Often loan agreements provide that a loan amount will be due and repayable upon written demand by the lender, alternatively within ‘n fixed period from when such written demand is delivered.
In Trinity Asset Management (Pty) Ltd v Grindstone Investments 132 (Pty) Ltd 2018 (1) SA 94 (CC), the Constitutional Court, by majority decision, recently found that a claim based on a loan, advanced by Trinity to Grindstone, had prescribed.

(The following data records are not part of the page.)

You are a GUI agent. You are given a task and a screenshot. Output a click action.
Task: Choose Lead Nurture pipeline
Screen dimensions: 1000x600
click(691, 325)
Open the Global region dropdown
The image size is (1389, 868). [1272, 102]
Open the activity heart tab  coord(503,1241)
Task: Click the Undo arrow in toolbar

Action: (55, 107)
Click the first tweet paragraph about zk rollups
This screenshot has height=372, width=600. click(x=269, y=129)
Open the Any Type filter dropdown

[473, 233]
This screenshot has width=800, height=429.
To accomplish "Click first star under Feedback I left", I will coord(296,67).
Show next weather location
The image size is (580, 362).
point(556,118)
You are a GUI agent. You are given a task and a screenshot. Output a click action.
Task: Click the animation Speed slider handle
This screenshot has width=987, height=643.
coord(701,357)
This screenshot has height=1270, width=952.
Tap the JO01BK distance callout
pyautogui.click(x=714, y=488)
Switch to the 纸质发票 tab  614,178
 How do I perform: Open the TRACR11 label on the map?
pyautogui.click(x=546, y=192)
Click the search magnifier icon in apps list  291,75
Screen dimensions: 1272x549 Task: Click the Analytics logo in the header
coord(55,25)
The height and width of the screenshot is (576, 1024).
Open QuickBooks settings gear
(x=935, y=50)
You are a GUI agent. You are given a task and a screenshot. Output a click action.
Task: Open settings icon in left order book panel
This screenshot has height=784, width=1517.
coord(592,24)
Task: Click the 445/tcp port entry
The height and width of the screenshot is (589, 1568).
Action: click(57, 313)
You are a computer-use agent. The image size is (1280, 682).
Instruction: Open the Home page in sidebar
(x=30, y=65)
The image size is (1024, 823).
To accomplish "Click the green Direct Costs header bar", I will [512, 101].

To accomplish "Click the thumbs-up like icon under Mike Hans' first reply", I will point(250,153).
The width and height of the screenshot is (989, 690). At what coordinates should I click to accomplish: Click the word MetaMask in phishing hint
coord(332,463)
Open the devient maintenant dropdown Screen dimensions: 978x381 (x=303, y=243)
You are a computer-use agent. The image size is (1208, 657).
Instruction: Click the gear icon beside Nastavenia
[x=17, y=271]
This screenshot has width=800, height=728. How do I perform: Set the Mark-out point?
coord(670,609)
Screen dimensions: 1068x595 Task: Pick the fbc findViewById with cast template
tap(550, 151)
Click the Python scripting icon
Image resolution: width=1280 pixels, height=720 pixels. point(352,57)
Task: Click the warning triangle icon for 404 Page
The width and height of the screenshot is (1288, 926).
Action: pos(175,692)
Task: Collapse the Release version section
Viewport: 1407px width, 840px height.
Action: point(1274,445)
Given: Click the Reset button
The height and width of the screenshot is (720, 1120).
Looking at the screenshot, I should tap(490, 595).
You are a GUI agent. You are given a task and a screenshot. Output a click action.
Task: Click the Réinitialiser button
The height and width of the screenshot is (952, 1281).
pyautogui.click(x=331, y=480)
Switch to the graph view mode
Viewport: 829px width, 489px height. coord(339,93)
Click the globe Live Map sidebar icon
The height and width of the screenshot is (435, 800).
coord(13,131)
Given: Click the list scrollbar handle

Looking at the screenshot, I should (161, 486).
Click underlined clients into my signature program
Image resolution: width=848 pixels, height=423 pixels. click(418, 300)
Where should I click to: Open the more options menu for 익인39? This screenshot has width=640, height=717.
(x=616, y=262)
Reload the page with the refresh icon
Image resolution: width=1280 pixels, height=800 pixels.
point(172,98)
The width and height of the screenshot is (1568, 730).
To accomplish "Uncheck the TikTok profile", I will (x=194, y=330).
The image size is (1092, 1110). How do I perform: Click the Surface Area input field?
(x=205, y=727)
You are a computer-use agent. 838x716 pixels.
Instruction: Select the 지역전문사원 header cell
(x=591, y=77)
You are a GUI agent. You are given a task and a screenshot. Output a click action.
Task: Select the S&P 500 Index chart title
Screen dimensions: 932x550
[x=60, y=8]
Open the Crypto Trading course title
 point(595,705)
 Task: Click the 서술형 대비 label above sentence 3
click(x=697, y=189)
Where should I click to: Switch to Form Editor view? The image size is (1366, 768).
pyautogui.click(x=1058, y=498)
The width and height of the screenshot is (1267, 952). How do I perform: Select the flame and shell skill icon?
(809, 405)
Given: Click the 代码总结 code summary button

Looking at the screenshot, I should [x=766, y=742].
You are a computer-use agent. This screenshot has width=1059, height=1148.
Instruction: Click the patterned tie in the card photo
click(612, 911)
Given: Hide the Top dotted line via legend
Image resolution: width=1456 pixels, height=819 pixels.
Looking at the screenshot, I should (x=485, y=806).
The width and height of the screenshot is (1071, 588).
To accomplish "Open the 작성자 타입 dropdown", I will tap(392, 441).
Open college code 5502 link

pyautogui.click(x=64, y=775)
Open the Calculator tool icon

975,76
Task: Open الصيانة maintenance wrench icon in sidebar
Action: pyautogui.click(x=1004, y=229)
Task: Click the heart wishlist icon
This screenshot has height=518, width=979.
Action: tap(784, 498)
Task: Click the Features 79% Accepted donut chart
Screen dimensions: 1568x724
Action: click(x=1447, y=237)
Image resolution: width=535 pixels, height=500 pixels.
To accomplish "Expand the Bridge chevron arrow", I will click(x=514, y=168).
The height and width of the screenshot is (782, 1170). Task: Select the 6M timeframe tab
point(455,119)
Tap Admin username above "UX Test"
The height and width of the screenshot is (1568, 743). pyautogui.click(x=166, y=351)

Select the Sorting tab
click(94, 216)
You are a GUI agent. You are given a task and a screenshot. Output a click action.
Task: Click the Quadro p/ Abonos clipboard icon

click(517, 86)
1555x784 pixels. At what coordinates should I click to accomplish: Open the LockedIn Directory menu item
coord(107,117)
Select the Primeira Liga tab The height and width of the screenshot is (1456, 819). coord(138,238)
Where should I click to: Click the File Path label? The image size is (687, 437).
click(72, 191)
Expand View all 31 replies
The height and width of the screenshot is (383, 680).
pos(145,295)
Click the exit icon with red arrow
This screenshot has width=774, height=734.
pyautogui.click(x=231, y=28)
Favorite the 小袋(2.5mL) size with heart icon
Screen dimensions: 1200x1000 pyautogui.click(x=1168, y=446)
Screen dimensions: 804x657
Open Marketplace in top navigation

Trinity entered into a loan agreement with Grindstone on 1 September 2007, in terms of which Trinity advanced a loan to Grindstone in three tranches during February 2008. Trinity made written demand to Grindstone towards the end of 2013, and failing payment by Grindstone, applied to the High Court during July 2014, seeking an order for the provisional liquidation of Grindstone. Grindstone’s reply to the provisional liquidation application, was that the claim for repayment had prescribed due to (more than) 3 (three) years having lapsed since the loan was advanced to it. The High Court, Supreme Court of Appeal and the Constitutional Court found that the claim for repayment had prescribed (i.e. that prescription commenced running when the loan was advanced). Trinity was left with no recourse.
To avoid facing the same fate as Trinity, and to defer the running of prescription until such time that the loan amount actually becomes due and repayable (albeit after 3 [three] years of the loan being advanced), loan agreements should always contain clear and definitive repayment terms insofar as the amount due and repayable, and the time of repayment thereof, is concerned.